So long as the Pope didn’t look on him as unfavourably as the King, of course.
His feet had taken him on a circuit about the abbey gardens, and now he had made his way back to where he had started. He felt like some beggar at the door, walking about like this, trying to think his way through the problem. It was deeply shaming. But he could see no way round it. There had to be a means of …
And then he saw him. A man in the uniform of a king’s herald. A strong-looking man, tall, quite striking, really, and oddly familiar. Where had Nicholas seen him before, though?
Lydford
‘They came early in the morning,’ Meg said. ‘Five men, all of them armed, and they said that they were to take over our lands here.’
‘No one can take away our lands,’ Simon said. ‘These are mine!’

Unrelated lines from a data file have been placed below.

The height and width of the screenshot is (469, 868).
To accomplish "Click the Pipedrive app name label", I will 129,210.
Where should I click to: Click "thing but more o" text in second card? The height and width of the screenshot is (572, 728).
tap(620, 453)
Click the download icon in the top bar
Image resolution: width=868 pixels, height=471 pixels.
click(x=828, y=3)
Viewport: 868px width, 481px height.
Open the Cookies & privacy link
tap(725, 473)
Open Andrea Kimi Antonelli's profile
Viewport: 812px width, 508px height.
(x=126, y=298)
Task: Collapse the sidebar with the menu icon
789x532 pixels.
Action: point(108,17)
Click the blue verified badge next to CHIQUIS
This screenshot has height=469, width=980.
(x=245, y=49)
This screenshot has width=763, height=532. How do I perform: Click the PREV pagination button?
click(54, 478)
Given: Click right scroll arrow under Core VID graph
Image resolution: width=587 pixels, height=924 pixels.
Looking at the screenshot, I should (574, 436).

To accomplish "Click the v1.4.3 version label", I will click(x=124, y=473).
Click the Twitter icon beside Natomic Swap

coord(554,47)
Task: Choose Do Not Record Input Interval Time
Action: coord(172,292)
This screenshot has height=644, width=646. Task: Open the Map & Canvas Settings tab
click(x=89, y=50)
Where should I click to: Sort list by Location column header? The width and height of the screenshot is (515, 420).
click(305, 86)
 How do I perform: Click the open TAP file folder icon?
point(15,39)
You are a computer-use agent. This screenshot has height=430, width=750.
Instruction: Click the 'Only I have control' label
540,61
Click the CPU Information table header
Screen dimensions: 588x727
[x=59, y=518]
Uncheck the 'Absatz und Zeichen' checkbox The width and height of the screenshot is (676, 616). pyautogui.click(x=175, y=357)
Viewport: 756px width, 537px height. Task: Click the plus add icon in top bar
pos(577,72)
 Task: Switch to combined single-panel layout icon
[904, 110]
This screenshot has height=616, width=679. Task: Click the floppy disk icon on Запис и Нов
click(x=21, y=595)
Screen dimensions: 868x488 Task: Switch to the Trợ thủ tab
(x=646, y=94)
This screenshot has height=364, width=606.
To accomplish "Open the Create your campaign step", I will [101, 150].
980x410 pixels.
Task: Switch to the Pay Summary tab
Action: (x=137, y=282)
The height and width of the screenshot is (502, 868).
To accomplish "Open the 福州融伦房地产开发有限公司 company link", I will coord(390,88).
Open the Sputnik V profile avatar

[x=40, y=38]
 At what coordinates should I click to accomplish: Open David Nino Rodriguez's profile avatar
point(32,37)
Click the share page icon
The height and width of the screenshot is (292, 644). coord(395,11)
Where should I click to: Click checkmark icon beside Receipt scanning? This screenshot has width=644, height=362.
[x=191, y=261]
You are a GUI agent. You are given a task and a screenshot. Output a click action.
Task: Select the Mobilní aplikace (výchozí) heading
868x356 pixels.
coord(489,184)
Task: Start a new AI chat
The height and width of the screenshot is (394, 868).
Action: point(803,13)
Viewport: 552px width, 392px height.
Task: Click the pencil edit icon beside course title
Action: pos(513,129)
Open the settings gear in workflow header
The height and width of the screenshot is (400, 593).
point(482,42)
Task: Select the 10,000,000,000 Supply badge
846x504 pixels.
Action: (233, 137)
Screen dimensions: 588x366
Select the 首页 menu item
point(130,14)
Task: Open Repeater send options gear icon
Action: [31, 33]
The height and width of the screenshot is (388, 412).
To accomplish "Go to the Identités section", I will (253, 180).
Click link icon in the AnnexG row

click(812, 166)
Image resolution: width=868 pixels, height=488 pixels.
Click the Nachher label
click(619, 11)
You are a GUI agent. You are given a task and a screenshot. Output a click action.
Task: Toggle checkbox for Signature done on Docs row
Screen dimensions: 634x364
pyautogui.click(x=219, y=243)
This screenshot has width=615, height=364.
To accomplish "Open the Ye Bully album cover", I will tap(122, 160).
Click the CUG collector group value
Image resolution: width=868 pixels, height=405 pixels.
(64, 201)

‘They said that the farm was owned by Sir Hugh le Despenser, Simon. They told me I had a week to leave, and then they’d come and formally take the place.’
‘A week? When was this?’
‘Sunday. Oh, Simon, it’s been driving me mad to think of it!’
‘What was the name of the man who said this?’
‘He was a man-at-arms, a man called William atte Wattere, he said.’
‘And did he have any kind of warrant?’
‘Nothing, husband. Simon, what can this mean?’
‘It means that someone has made an error, Meg. Don’t you worry yourself.’
‘But our farm — all our lands, everything we’ve built in the last ten years, we’d lose everything if he succeeds!’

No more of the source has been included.